**Work instructions:** Reproduce the listing word for word, from its first line up to and including the line containing "pyautogui.click(x=430, y=208)".

[start]

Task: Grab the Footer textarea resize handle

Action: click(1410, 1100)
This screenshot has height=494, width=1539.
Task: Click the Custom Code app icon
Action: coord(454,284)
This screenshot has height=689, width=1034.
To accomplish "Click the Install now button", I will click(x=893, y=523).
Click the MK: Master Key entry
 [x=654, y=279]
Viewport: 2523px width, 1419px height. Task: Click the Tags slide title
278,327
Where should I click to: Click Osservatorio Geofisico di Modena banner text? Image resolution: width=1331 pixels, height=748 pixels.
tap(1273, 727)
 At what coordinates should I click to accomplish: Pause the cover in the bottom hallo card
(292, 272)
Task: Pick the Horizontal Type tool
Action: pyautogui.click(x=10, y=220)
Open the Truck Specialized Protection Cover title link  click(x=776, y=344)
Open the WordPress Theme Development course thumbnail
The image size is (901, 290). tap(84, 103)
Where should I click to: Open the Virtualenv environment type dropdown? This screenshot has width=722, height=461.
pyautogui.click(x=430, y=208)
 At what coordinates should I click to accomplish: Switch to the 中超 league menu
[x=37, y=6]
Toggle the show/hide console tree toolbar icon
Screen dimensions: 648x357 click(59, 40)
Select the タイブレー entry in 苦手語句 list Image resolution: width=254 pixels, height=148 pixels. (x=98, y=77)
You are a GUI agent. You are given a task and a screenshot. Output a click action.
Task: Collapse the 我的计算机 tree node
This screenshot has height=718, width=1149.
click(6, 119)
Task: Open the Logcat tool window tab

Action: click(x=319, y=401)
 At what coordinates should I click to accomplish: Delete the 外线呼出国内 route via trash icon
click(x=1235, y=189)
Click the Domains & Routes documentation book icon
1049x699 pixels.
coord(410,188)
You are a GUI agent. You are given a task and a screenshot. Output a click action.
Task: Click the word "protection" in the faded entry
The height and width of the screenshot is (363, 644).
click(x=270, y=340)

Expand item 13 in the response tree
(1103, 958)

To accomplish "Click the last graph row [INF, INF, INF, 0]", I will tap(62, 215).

[end]

**Output for this task:**
Task: Grab the Footer textarea resize handle

Action: click(1410, 1100)
This screenshot has height=494, width=1539.
Task: Click the Custom Code app icon
Action: coord(454,284)
This screenshot has height=689, width=1034.
To accomplish "Click the Install now button", I will click(x=893, y=523).
Click the MK: Master Key entry
 [x=654, y=279]
Viewport: 2523px width, 1419px height. Task: Click the Tags slide title
278,327
Where should I click to: Click Osservatorio Geofisico di Modena banner text? Image resolution: width=1331 pixels, height=748 pixels.
tap(1273, 727)
 At what coordinates should I click to accomplish: Pause the cover in the bottom hallo card
(292, 272)
Task: Pick the Horizontal Type tool
Action: pyautogui.click(x=10, y=220)
Open the Truck Specialized Protection Cover title link  click(x=776, y=344)
Open the WordPress Theme Development course thumbnail
The image size is (901, 290). tap(84, 103)
Where should I click to: Open the Virtualenv environment type dropdown? This screenshot has width=722, height=461.
pyautogui.click(x=430, y=208)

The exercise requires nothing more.